福井県の化学工業の事業場のo-トルイジンによる膀胱がん発生事案をモチーフにした問題のようである。今年の口述試験でも問われるかもしれないので、受験生は注意した方がよさそうだ。

(1)正しい。これは当然であろう。福井県の事案でも経皮吸収が問題となったのではないかとされている。

(2)正しい。鉛は、ヘモグロビンの構成要素であるヘムの生合成に関与する酵素を阻害する。また、中枢神経障害や腎障害の症状がみられる。

(3)誤っているとは言えない。発がん性のある有害物質にばく露されてから職業がんが発症するまで、おおむね10~40年かかる。

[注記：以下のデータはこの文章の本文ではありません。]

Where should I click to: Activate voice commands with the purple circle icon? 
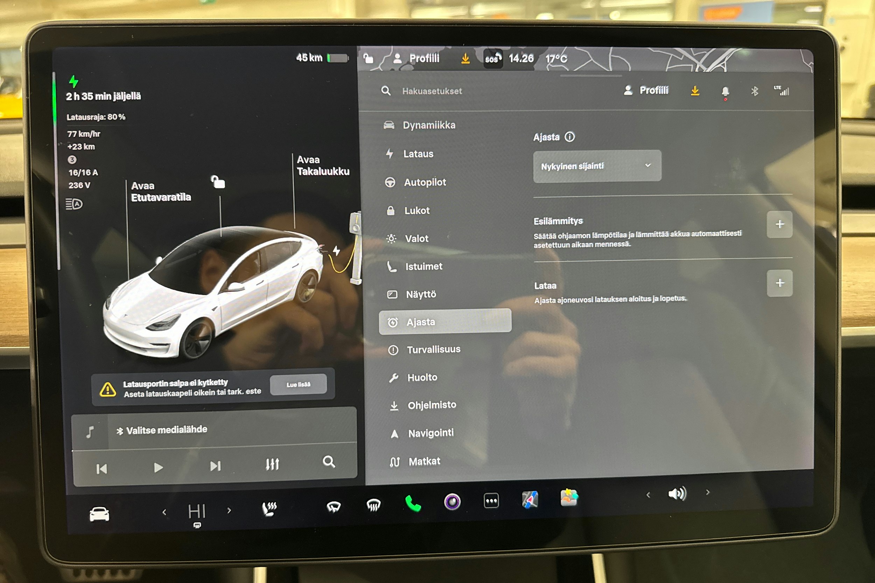click(452, 501)
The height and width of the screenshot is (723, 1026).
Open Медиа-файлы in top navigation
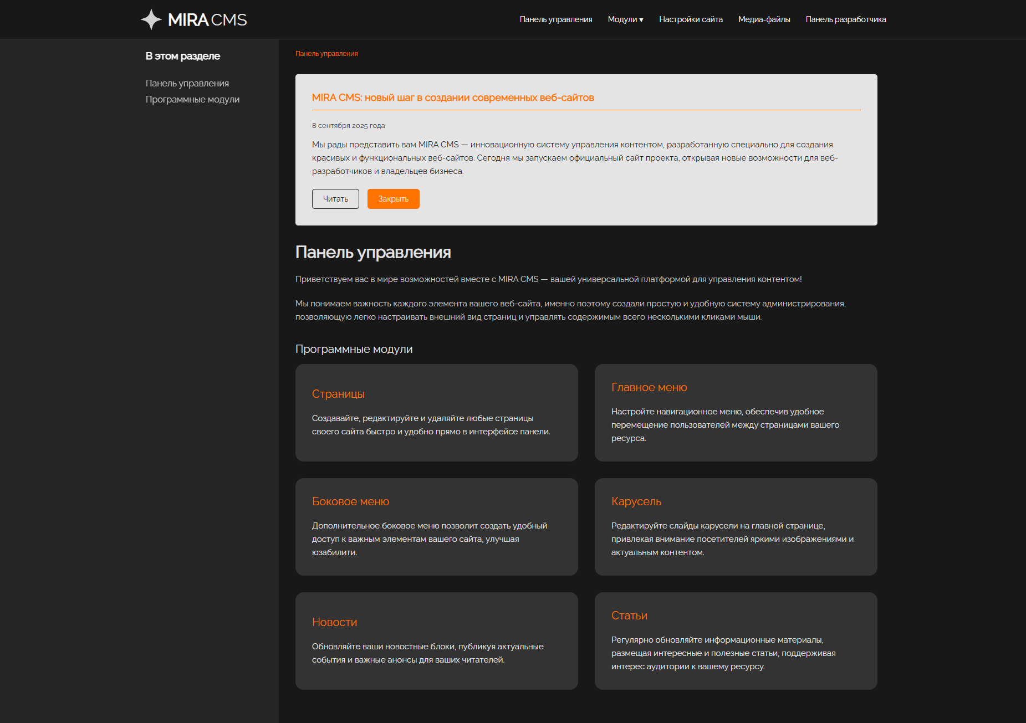pyautogui.click(x=764, y=19)
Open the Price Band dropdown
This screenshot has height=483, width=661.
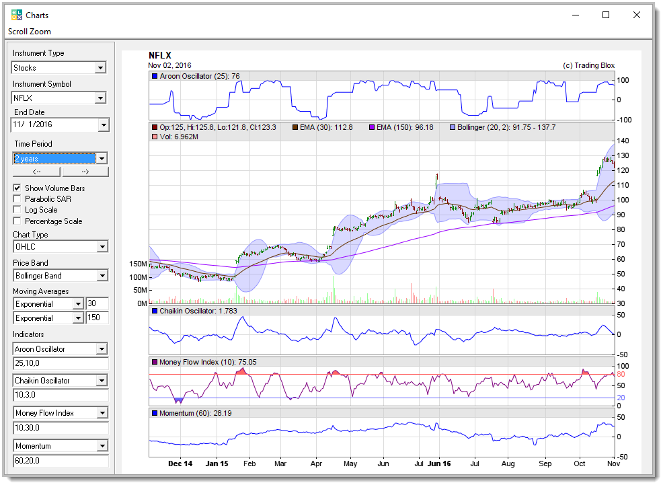pyautogui.click(x=101, y=276)
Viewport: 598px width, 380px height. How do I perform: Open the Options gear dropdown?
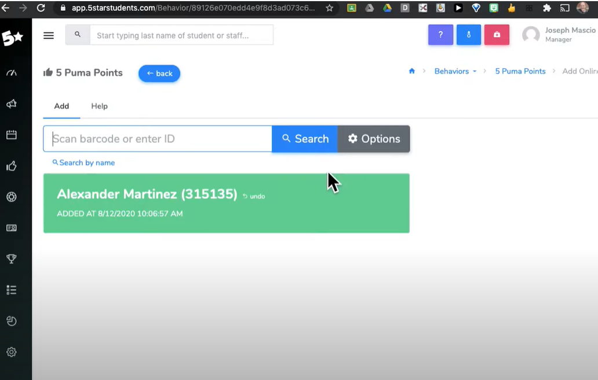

(4)誤っているとは言えない。o-トルイジンによる膀胱がんの発がんメカニズムには、多くの種類の酵素による代謝活性化が関与しているものと考えられている。

(5)誤り。アミンとは、アンモニア(NH3)の水素が、いくつかアルキル基で置換された化合物の総称である。そして、芳香族アミンとは、ベンゼン環をもつアミンのことである。

本肢のo-トルイジンは芳香族アミンであるが、ベンゼン(C6H6)はそもそもアミンではない。